Wolfgang Baer, Ahmed Bounfour and Thomas J. Housel

Mobile phones are radically transforming micro-finance in Sub-Saharan Africa, and Kenya, in particular. The introduction of the micro-financial transaction mobile phone…

Abstract

Purpose

Mobile phones are radically transforming micro-finance in Sub-Saharan Africa, and Kenya, in particular. The introduction of the micro-financial transaction mobile phone application, “MPesa,” created a means to facilitate micro-transactions without the need for an intermediary, such as a banking system. The purpose of this paper is to posit an econophysics model to predict the value of Mpesa for Kenyan and South African consumers. The econophysics framework posits several fitness matrices and a distance measure that can account for the concepts of mass, distance, momentum, velocity, action, and force. The authors begin with a table of the match between the physics concepts and the economic concepts followed by the vector model that utilizes these concepts for the MPesa application case.
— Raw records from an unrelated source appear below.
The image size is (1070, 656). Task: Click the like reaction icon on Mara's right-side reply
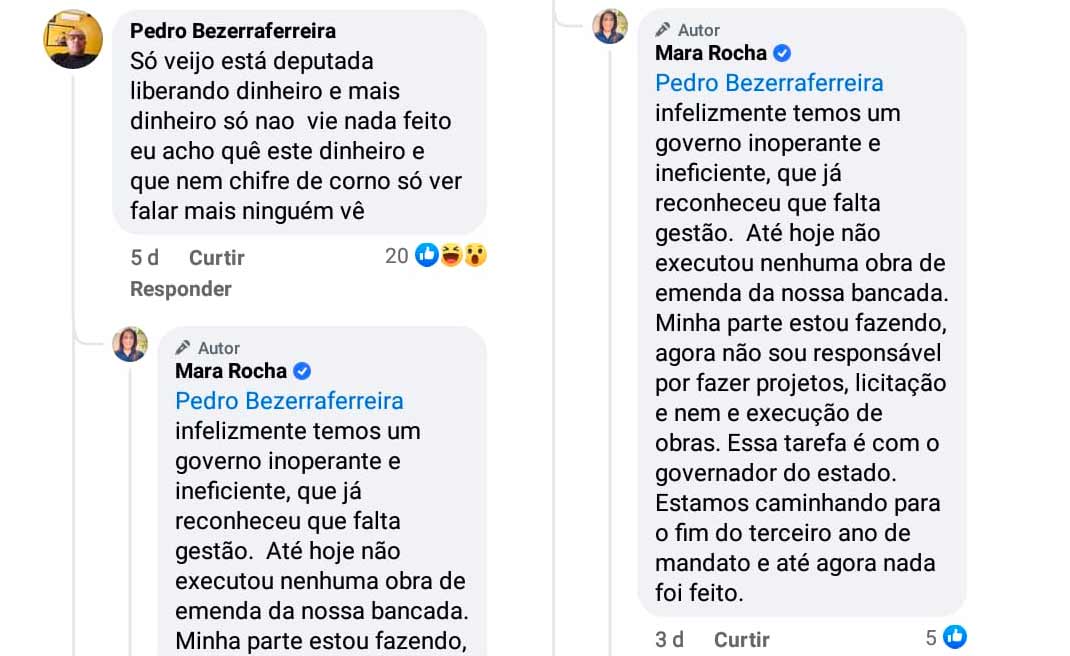[x=957, y=638]
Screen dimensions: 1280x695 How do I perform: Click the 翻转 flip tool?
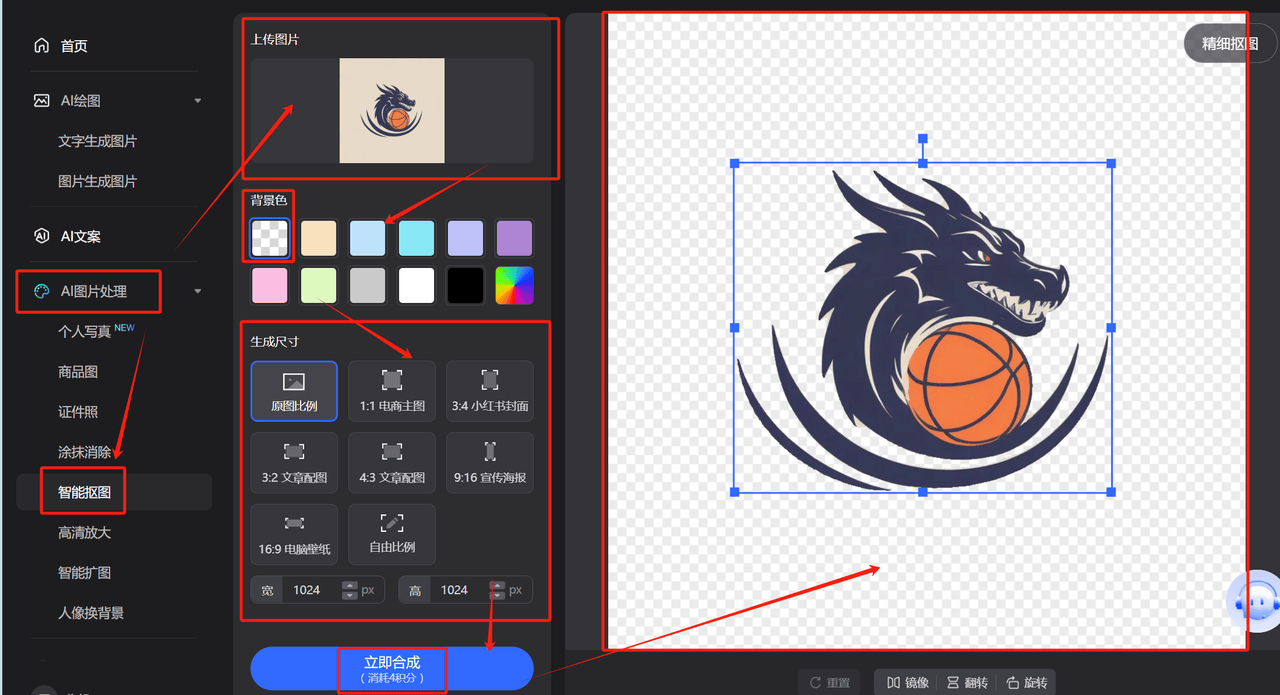[x=967, y=682]
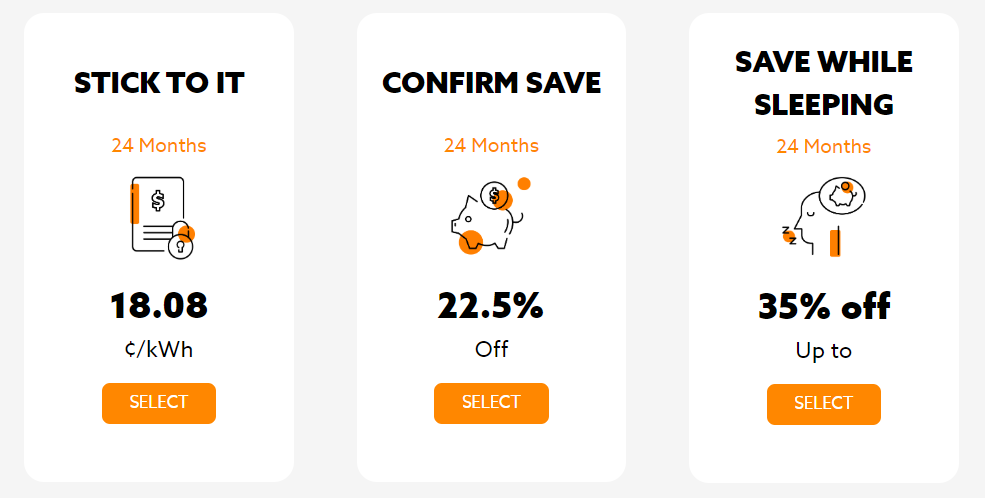Click the CONFIRM SAVE heading
The image size is (985, 498).
pos(491,83)
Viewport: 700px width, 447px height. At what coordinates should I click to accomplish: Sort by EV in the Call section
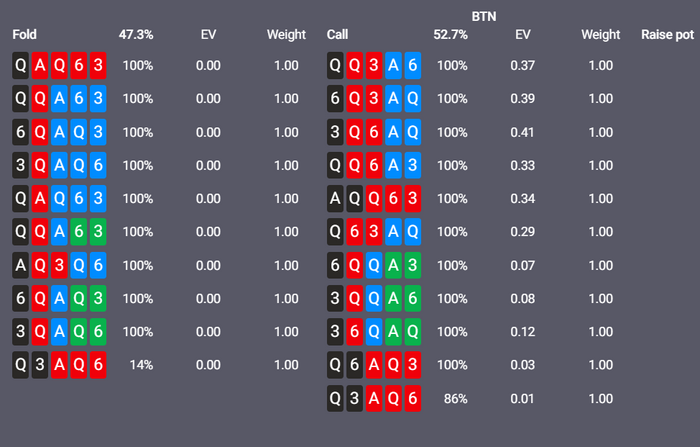point(522,35)
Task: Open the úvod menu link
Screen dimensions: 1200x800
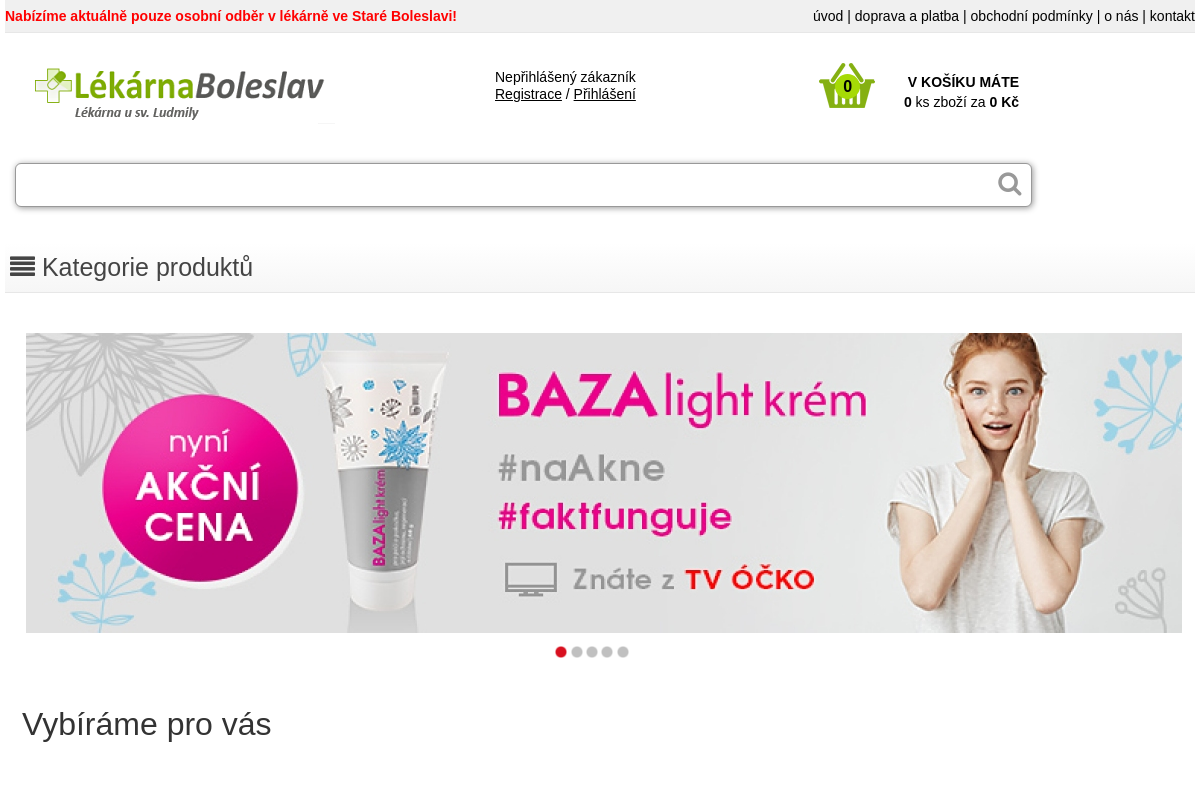Action: tap(828, 16)
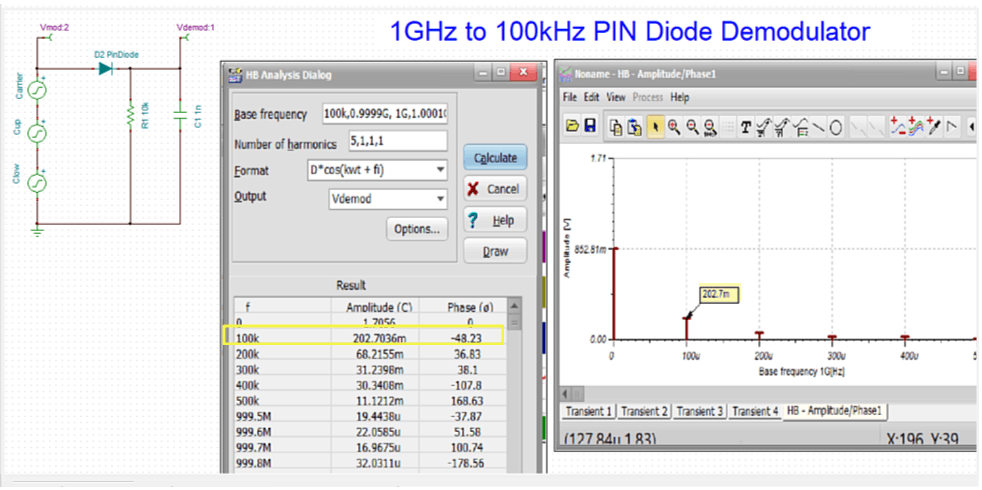Select the pointer arrow tool
This screenshot has width=982, height=490.
[x=654, y=126]
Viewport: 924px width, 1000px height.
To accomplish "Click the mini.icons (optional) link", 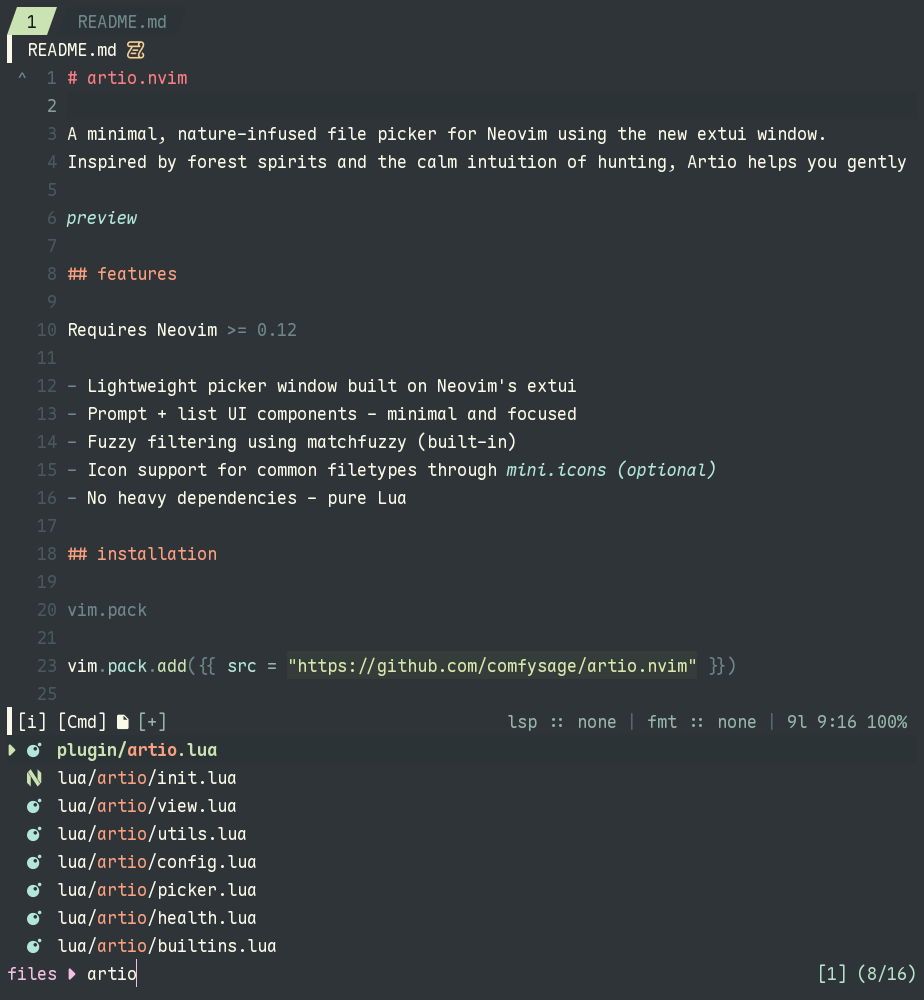I will [611, 470].
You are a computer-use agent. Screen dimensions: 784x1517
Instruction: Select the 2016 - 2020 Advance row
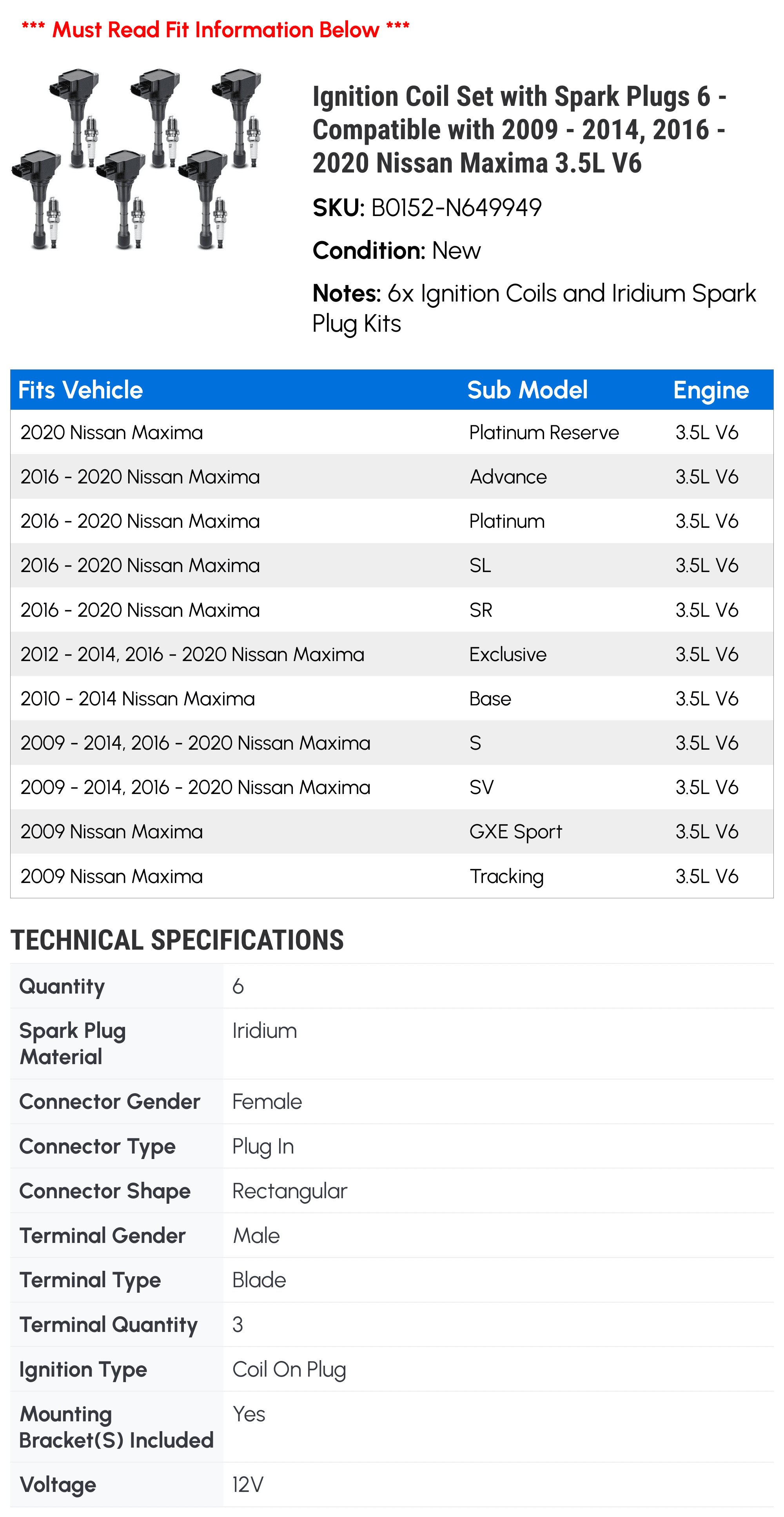coord(392,476)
In this paper, the authors will argue that MPesa succeeded in Sub-Saharan African countries, such as Kenya, because the fit between what this group of customers needed and the solutions Safaricom’s MPesa offered was a better fit with a smaller distance to adoption than in the South African case.

Design/methodology/approach

The research develops an econophysics approach to the assessment of micro-finance development in Sub-Saharan countries.

Findings

The research shows clearly the reasons of the success of MPesa in Kenya in comparison of its relative failure in South Africa: the distance between customers’ expectations and the system supply.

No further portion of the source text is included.